Ссадили под Петроградом, разместили в разграбленных и частью спалённых казармах. Думали — вот-вот на фронт, но нет — неделю, вторую, третью просидели в казармах за забором, чего-то ожидая. Кормили неплохо. Всё настойчивее и чаще говорили друг другу, бодрясь: «Ударит Лавр Георгиевич — очнётся вся Россия!»
В конце августа пронеслось: Временное правительство разгоняют.
Потом нахлынули мутные вести, что немцы высадились на Рижском побережье и двинулись на Петроград. Через день — что Керенского провозгласили диктатором, а Корнилова сместили и арестовали, но что 3-й конный корпус генерала Крымова выдвинулся для захвата столицы. А ещё через день солдат вывели из казарм и пешим подгоняемым строем двинули на Ставку. Однако не прошли и десятка вёрст, как были вынуждены залечь — шквальный пулемётный огонь вёлся из капитально укреплённых дотов. Головы не могли поднять сутки или даже больше, вымерзли, вымокли под моросящим дождём. Василий страшно кашлял. Под утро поняли, что в дотах уже никого нет. Куда теперь продвигаться — не знали ни офицеры, ни солдаты. День, два топтались на месте, обжились в деревеньке. Стали расходиться кто куда. Василий в числе немногих вернулся в казарму. Митинговали, но было совершенно непонятно, кому же подчиняться. Солдаты покидали казарму. Василий же рассудил: «Надо обождать: вдруг пригожусь». Объявлялись агитаторы, рассказывали о Красной гвардии, о рабочих дружинах, с ними уходили и уже не возвращались в казарму солдаты и унтеры. Василий и ещё с полуроты солдат и один штабс-капитан продержались до конца сентября. Штабс-капитан сказал:
— Надо, чтобы законная власть призвала нас… а то ходят тут всякие. Верь им! А может, они немецкие шпионы, собирают нас в плен, как гусаков.
Однажды пришли вооружённые гражданские, отобрали винтовки и арестовали всех. Построили на плацу, скомандовали:
— Шагом марш, корниловское отродье!
Один крепкий мужик сорвал с плеча Василия котомку, растеребил её на ходу, увидел икону, усмехнулся и отшвырнул её в кусты. Василий — за ней, но прогремел выстрел. Пуля шаркнула воздух над его головой.
— Позвольте взять икону? — попросил Василий.
— Ещё чего! Живо в строй, сволочь!
Ночью Василий перелез через забор лагеря, его заметили постовые, стреляли по нему, но он, не разбирая дороги, напролом бежал, как летел, разгребая руками тьму. На ощупь отыскал икону, порадовался, что стекло не разбилось. «Не-е, мне с такими людьми несподручно», — и снова пошёл домой.
На этот раз с поездами везло, хотя ехать иногда приходилось то на подножках или на крыше, обжигаясь злым мозглым осенним ветром, то в тамбурах, коченея, но главное — ехал, всё же ехал. Раз пять ссаживали; неделями маялся на вокзалах. Пообносился, голодал. Ужасно простыл, в груди палило, кашель рвал раненное лёгкое.
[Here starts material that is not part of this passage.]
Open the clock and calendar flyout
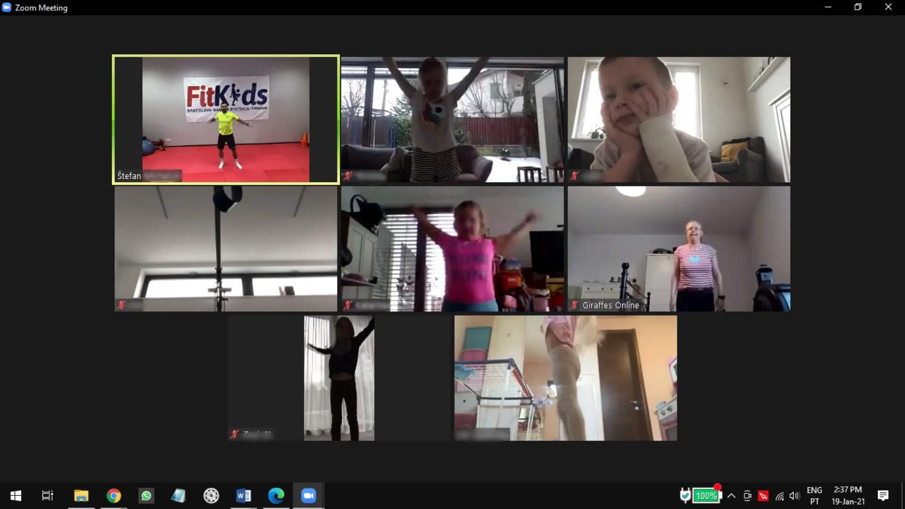905x509 pixels. [x=848, y=496]
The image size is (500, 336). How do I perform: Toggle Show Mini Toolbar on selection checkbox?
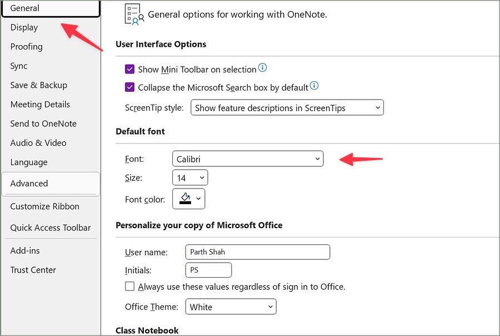(x=129, y=70)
Однажды заключили в кутузку при захолустном вокзале. Какой-то взыскательный милицейский чин под суд грозился упечь как дезертира, но повезло: вовремя пришла весть из столицы, что Временное правительство ниспровергнуто. И милицейский чин с подчинёнными куда-то улетучился, а Василий один остался в подвале под замком. С неделю сидел смирно, дожидаясь участи, а потом припёрло, завопил — оголодал. Студёно, темень, сыро, воды ни капли да на двор куда сходить — параша с краем. Кашель душил, горлом кровь шла: видимо, рана открылась. Какая-то старушка спустилась к нему. Еле выломал с её помощью мелкорешётчатую металлическую дверь. Приник к ведру с водой, захлёбывался. Отдышится — снова цедит; чуть всё ведро не опустошил. Люди добрые накормили, снеди в дорогу собрали — ведь уже Сибирь была, красноярские земли, а здесь народ, помнил и гордился Василий, крепко живёт, тороват, если есть чем поделиться.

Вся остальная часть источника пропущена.